1Tim. 6:20 – “O Timothy! Guard what was committed to your trust, avoiding the profane and idle babblings and contradictions of what is falsely called knowledge”


Several years ago a new catch-phrase began to be bantered around in Christian circles. I am not sure where it started, but it gained traction rather quickly. It goes something like this: “I am not religious but spiritual.” Underlying the phrase are a few thoughts: 1) That somehow “religion” had become equated in people’s minds with dead hierarchical ceremony, 2) That “religion” encompasses a bunch of rules or regulations, and 3) That the “religious” only practice outward forms and rites, but experience no personal or intimate relationship with God.

This new catch-phrase was attractive to many people in our Western culture for many reasons.

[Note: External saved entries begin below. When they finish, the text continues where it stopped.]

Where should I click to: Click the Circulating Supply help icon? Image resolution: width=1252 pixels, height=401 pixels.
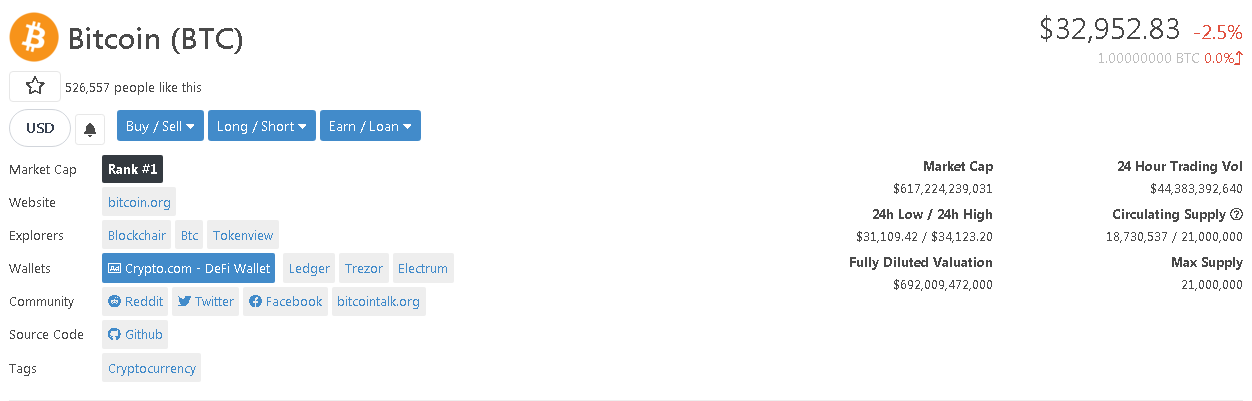point(1236,214)

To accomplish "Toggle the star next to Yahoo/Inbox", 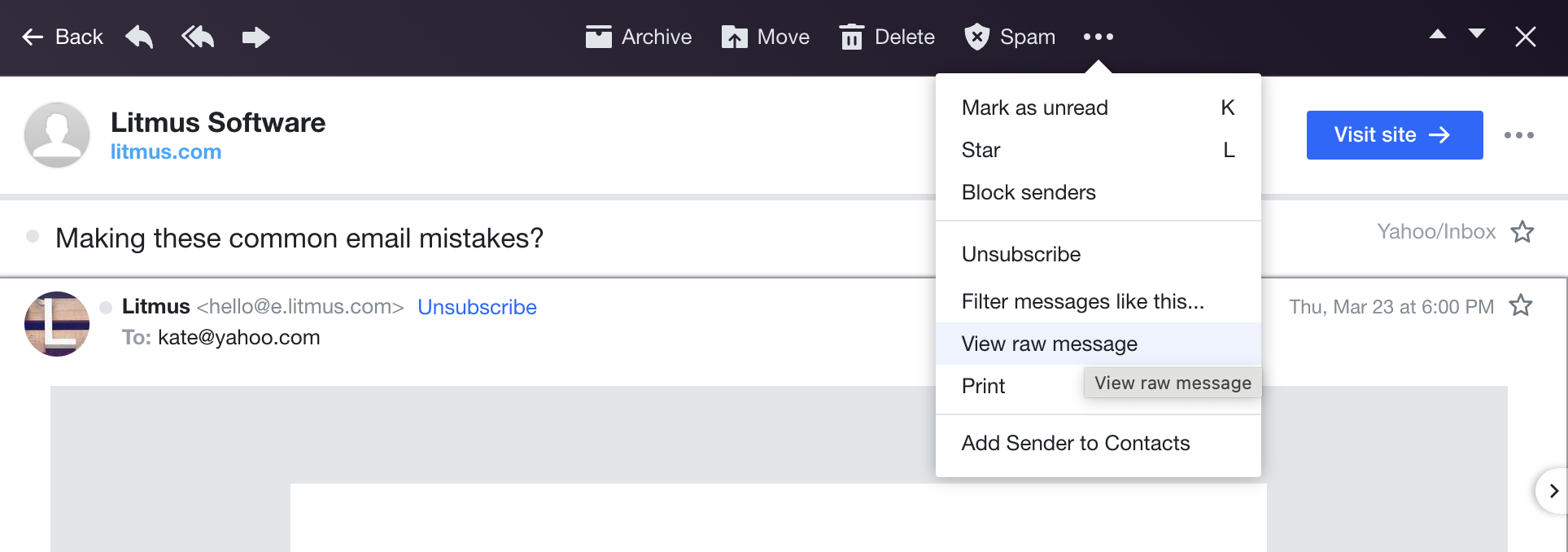I will click(x=1522, y=232).
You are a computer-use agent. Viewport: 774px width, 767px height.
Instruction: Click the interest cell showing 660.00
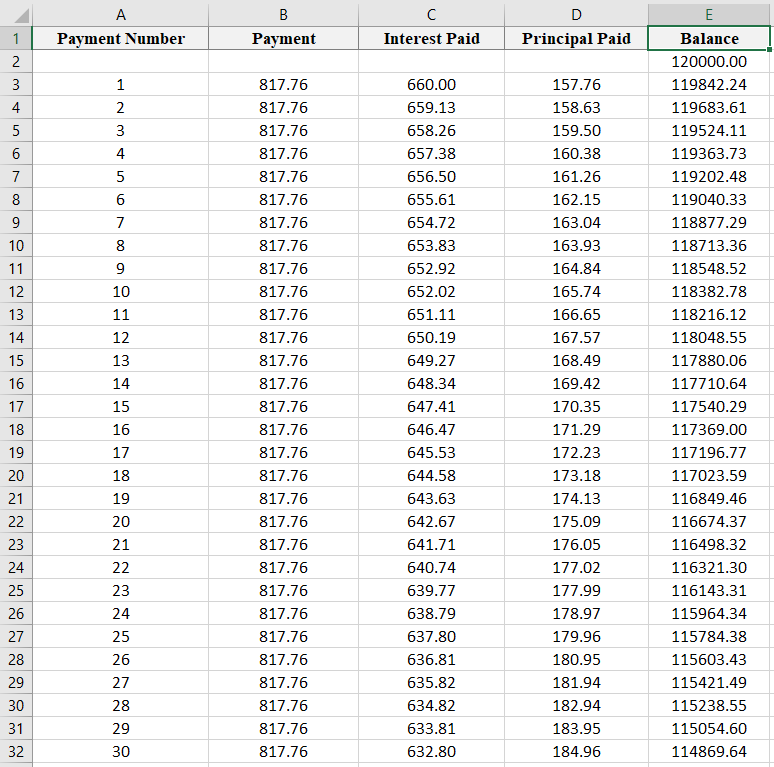(431, 85)
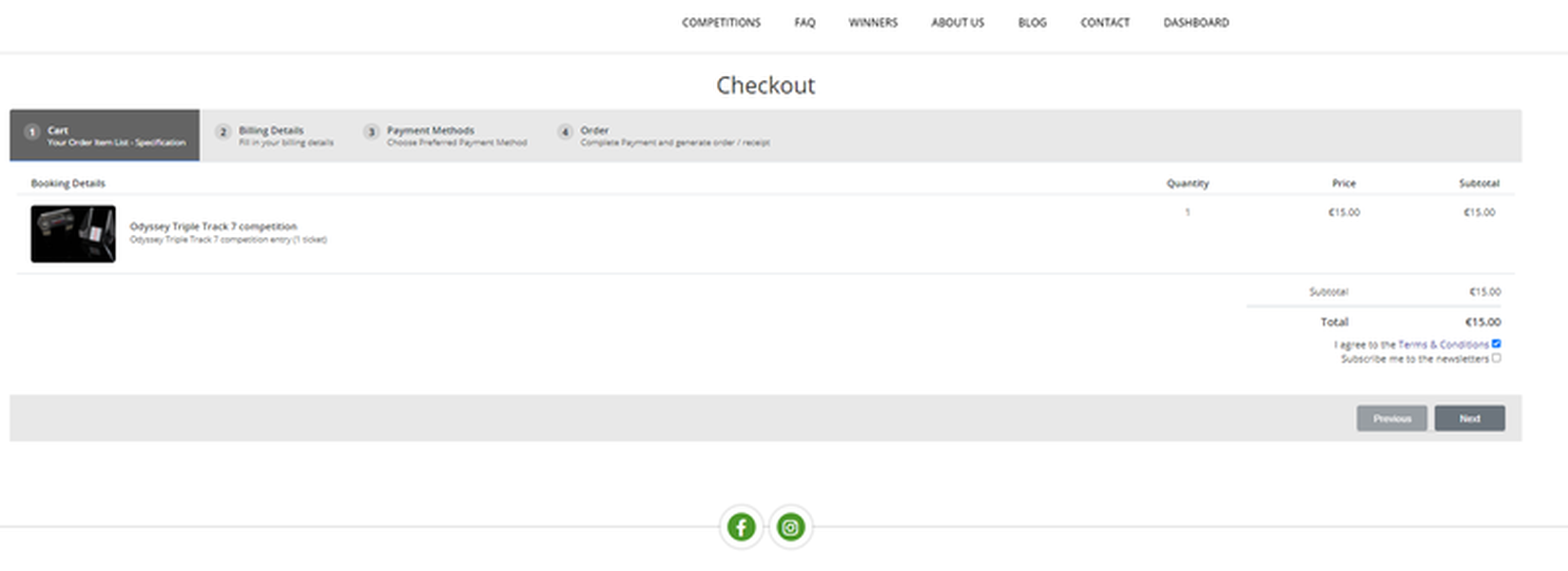Open the Competitions menu item
The height and width of the screenshot is (571, 1568).
click(721, 23)
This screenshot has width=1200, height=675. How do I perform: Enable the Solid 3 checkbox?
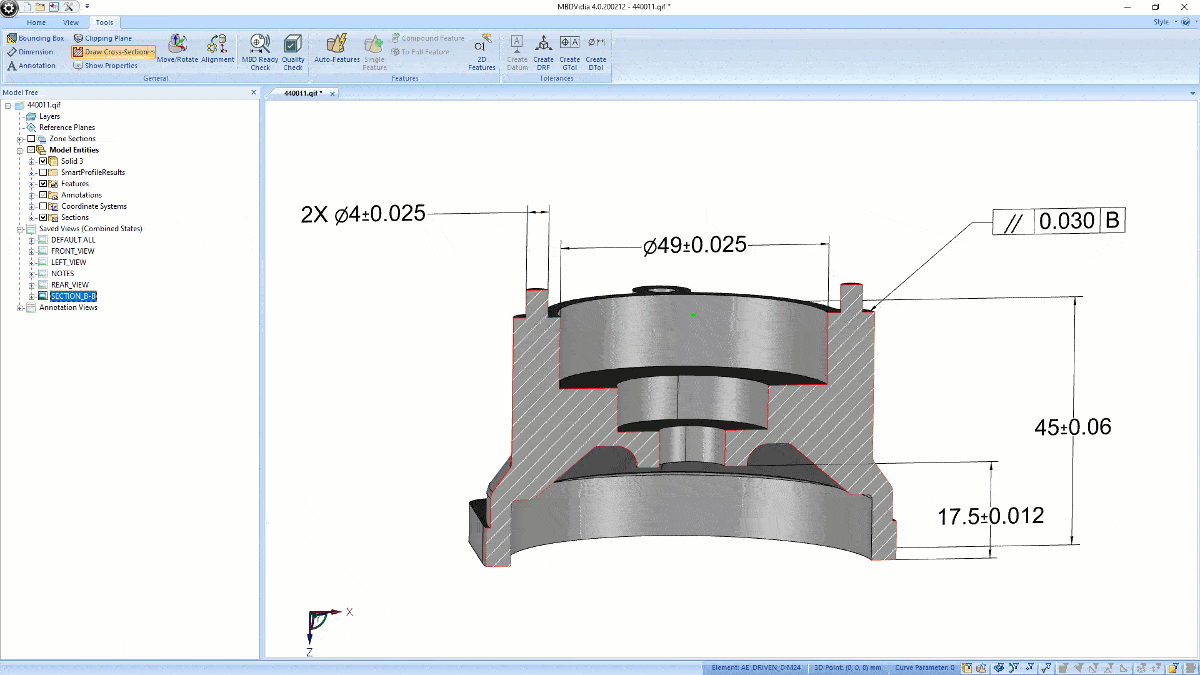(42, 161)
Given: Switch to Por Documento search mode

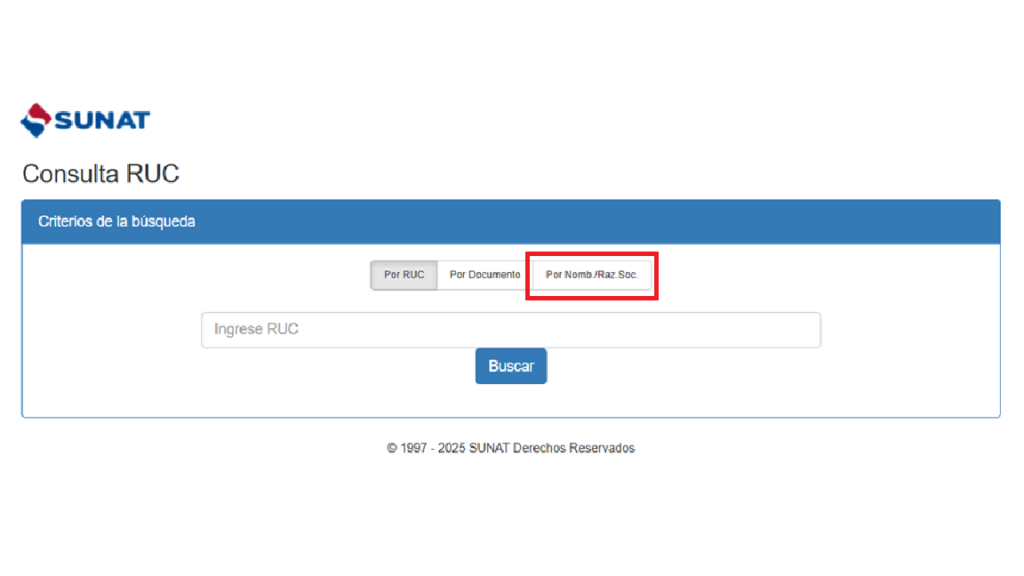Looking at the screenshot, I should coord(484,275).
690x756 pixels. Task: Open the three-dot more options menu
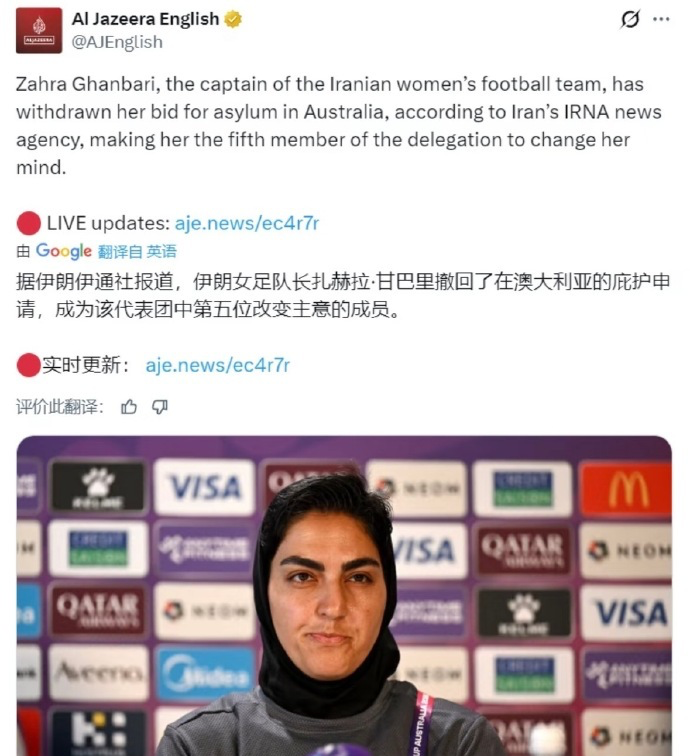661,19
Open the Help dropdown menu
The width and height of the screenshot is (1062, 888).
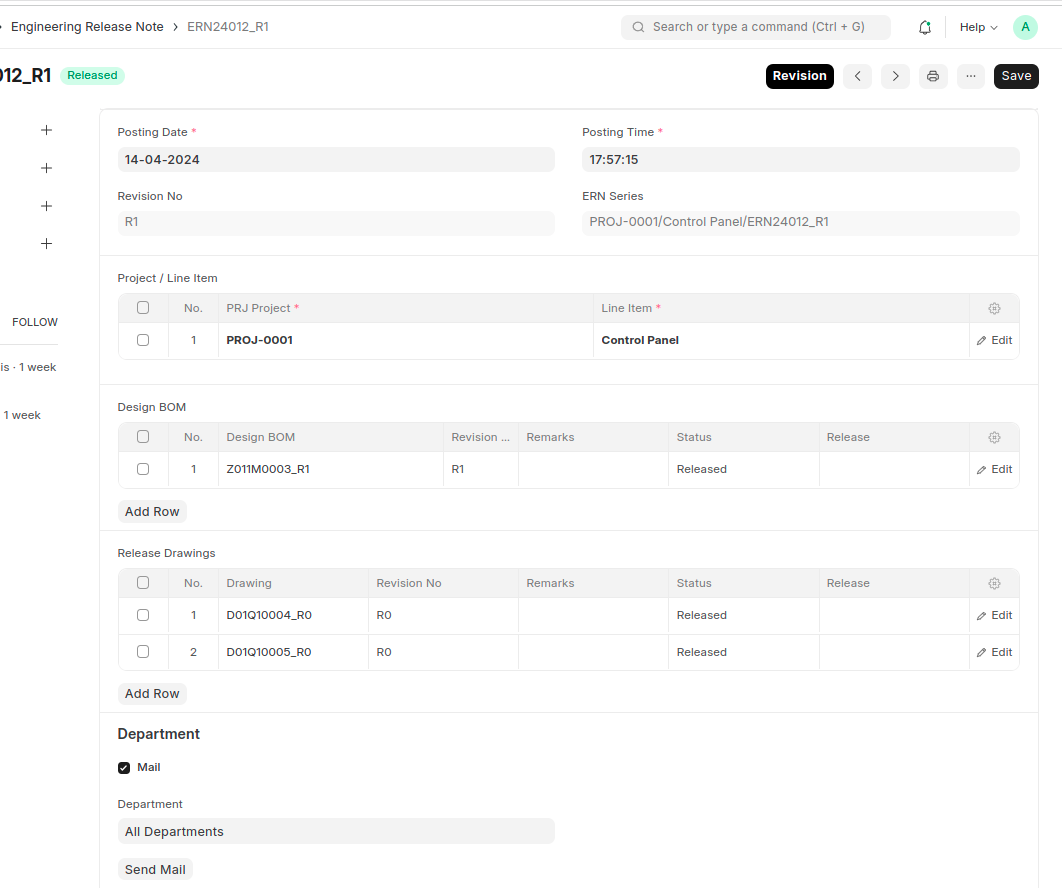978,27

For one we are very individualistic people and prefer any notion that elevates our personal experience over that which is communal or ordered by something outside of us. Additionally, many people had grown up in a church culture where they perhaps observed an environment that indeed focused heavily on morality, but was perhaps hypocritical (or even dead spiritually speaking). And lastly, people observed that many were beginning to leave orthodox Christianity – Either by renouncing their profession altogether, or by joining “churches” that were more worldly or exciting, and less doctrinally focused.

It has come to a point in many Christian circles that the term “religion” is like a bad word. Or at least, people who refer to their faith as a religion are thought to be ignorant or old-fashioned. But I would hope that we can be a little more thoughtful than that. Let me clarify my own stance on the matter – I do not believe “religion” to be a bad or a useless term. A man’s religion specifies what he believes – It gives a context to understand what he professes, but to say that you are merely “spiritual” could mean anything. Wiccans are spiritual, Hindus are spiritual, and Prosperity preachers are spiritual – But without a theological framework to measure them by, who is to say that their spirituality is any worse or better than your own? And here is the great issue that I see in the non-religious “Christian” landscape of our world – There is very little that defines them or unifies them anymore. Every group, and every individual, seems to be interpreting things for themselves. No one wants to be taught, no one wants someone or something else to tell them what is true – They are their own teachers, their own judges, and their own arbiters of what is real or not. They denounce “religion” as being a man-made construct – All the while they are making one all their own.

Look, I am not advocating that we blindly and unthinkingly accept what others teach, I am not advocating we should adhere to cold and lifeless ritualism, and nor am I promoting empty Moralism under the guise of religion. What I am saying is that we are not free to individually determine what is true “spirituality” based on what suits us personally. There must be a standard – And that standard cannot be reduced to personal preferences, or a small list of key doctrines, but it must be the whole Word of God. The teachings of the Bible line out the specifics of what true Christian spirituality is all about. It outlines our personal spiritual practices, it declares what is true and what is false, it defines church order and practice, and it has instructions for how we are to live in every sphere of life. It describes both the relationship we have with God through Christ, and our obligations to Him in the midst of that relationship. Thus it provides a thorough framework for what it means to be a Christian. Anyone who wishes to lay aside this standard, under the guise of being spiritual, is practicing a form of spirituality that is not from God.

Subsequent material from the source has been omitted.